Take every line containing "Select" out of the records.

*** Opening of Exercise input ***

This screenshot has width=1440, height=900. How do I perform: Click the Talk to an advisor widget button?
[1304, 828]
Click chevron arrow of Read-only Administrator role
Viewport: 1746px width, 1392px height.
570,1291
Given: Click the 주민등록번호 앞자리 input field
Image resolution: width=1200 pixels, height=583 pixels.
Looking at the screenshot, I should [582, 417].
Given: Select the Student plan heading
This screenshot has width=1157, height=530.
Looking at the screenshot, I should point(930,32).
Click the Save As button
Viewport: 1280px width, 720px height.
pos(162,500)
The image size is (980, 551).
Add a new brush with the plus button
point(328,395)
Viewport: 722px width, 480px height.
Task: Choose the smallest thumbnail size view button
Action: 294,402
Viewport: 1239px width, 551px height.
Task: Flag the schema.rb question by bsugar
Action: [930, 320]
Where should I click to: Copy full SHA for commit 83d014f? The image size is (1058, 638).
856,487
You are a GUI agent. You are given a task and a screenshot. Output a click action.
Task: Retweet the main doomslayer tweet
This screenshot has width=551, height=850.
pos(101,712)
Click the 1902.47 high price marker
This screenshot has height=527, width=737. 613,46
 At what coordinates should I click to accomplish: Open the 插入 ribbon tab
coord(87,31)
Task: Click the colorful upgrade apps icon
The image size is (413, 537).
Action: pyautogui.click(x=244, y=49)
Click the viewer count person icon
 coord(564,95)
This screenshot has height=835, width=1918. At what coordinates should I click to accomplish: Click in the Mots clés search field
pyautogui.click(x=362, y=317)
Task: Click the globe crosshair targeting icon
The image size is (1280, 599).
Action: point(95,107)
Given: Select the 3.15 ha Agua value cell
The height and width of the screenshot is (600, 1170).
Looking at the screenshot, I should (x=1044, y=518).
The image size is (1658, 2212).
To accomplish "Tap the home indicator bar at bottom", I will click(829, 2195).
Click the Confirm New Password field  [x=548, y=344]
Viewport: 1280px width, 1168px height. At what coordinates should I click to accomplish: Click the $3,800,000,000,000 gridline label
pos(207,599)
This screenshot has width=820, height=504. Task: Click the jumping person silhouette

*** Close of Exercise input ***

> **Expected answer**
Given: Select the Student plan heading
Given: Select the 3.15 ha Agua value cell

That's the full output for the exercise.